Ms. COKER-APPIAH, expert from Ghana, asked about the rights of widows to property other than land, such as bank accounts and investments.
Mr. FLINTERMAN, expert from the Netherlands, asked if there were any cases in which women had used the courts to obtain their rights. As the office of people’s rights was overburdened, were there more informal dispute settlement mechanisms, and was the Convention used by them?
Ms. BELMIHOUB-ZERDANI, expert from Algeria, asked if there were both customary and civil marriages, and what the difference was between the two. In divorce cases, was article 16 of the Convention applied? In divorce, did the mother or father get custody of the children? Were divorced mothers entitled to alimony and could they remain in the marital home? Was the divorced mother on the same legal footing as the divorced father? Could she leave the country without the divorced father’s permission?
A delegate said the age of consent of marriage in Tuvalu was 16, but anyone under the age 21 needed their parent’s consent to marry. Divorced women could stay in the marital home and were granted custody of the children. Their right to property and other shared assets was determined by the courts. Regarding provisions on property distribution in the lands code, she said the eldest son was granted preference because he was expected to take care of the family in the case of the death of his parents. As that traditional practice was changing, the land code could be revised.
Another delegate said at present there was no proper mental health-care service because the country lacked qualified professionals to provide it. The Ministry of Health worked with church pastors, who often provided mental health counselling. The Government had also adopted a plan to combat sexually-transmitted diseases and spread awareness about them. There were educational and awareness programmes for seafarers and their wives. Non-governmental organizations, such as the Tuvalu Family Health Association, the Council of Women and the International Committee of the Red Cross (ICRC) also assisted in that regard.
Another delegate, on implementing international conventions in domestic courts, said each of the outer islands had their own court, which determined divorce settlements. If the divorced parties could not agree on the issues of maintenance and custody, the case was referred to a senior magistrate court located on the capital island.

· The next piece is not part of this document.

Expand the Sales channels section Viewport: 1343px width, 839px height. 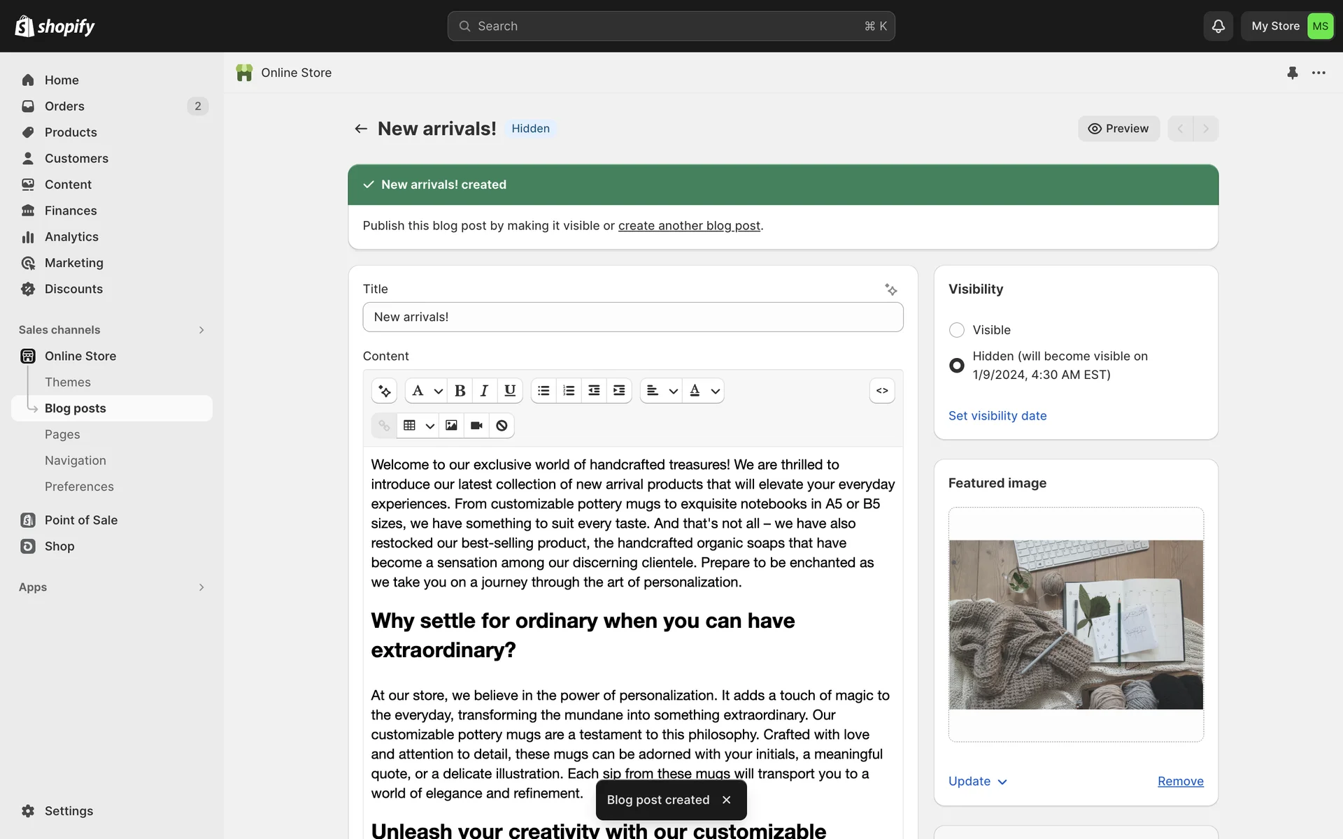point(201,330)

The physical distance often inhibited women’s access to it. Only if there was ambiguity in domestic law could cases apply provisions of international conventions.

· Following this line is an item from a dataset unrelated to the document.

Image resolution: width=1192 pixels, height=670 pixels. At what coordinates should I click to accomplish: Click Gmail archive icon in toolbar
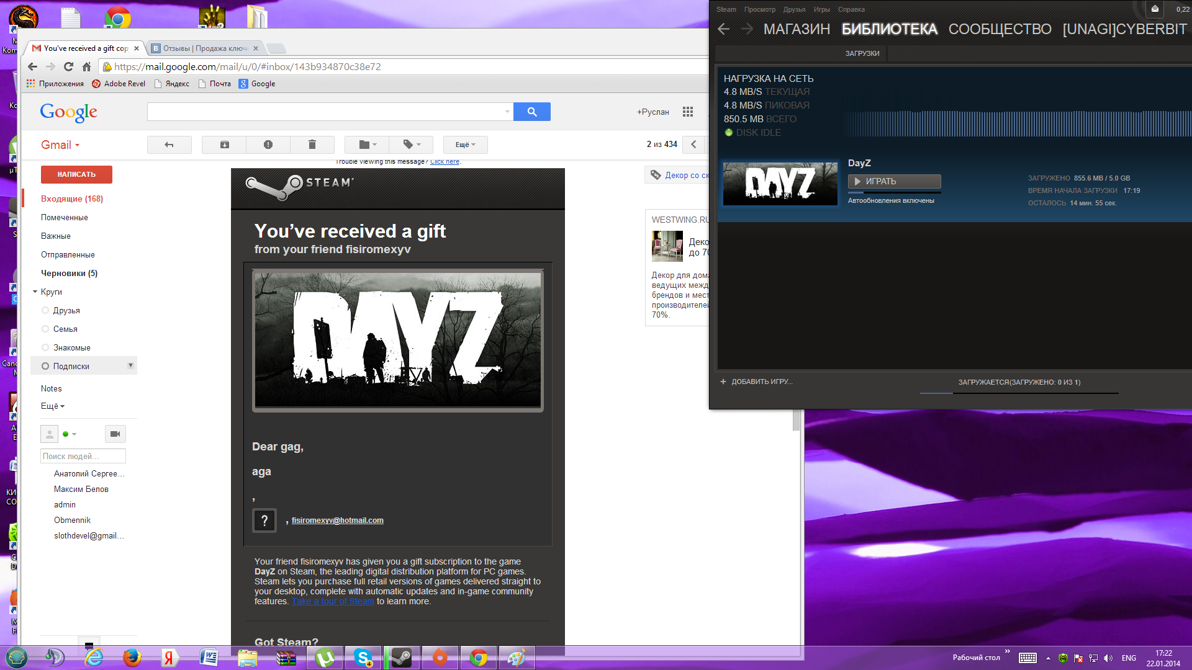coord(225,145)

In concluding remarks, Mr. TELAVI said the session had given the Government the opportunity to look at issues raised by the Committee to ensure its compliance with the Convention. He duly noted the Committee’s comments and concerns.
Ms. GABR, expert from Egypt, said she recognized the limitations Tuvalu faced due to its remoteness and climate change. She hoped, however, that it would advance women’s rights and empowerment and that it would incorporate the Convention into domestic law and invoke it in the courts, as well as raise the legal age of marriage to 18 and accede to the Optional Protocol to the Convention.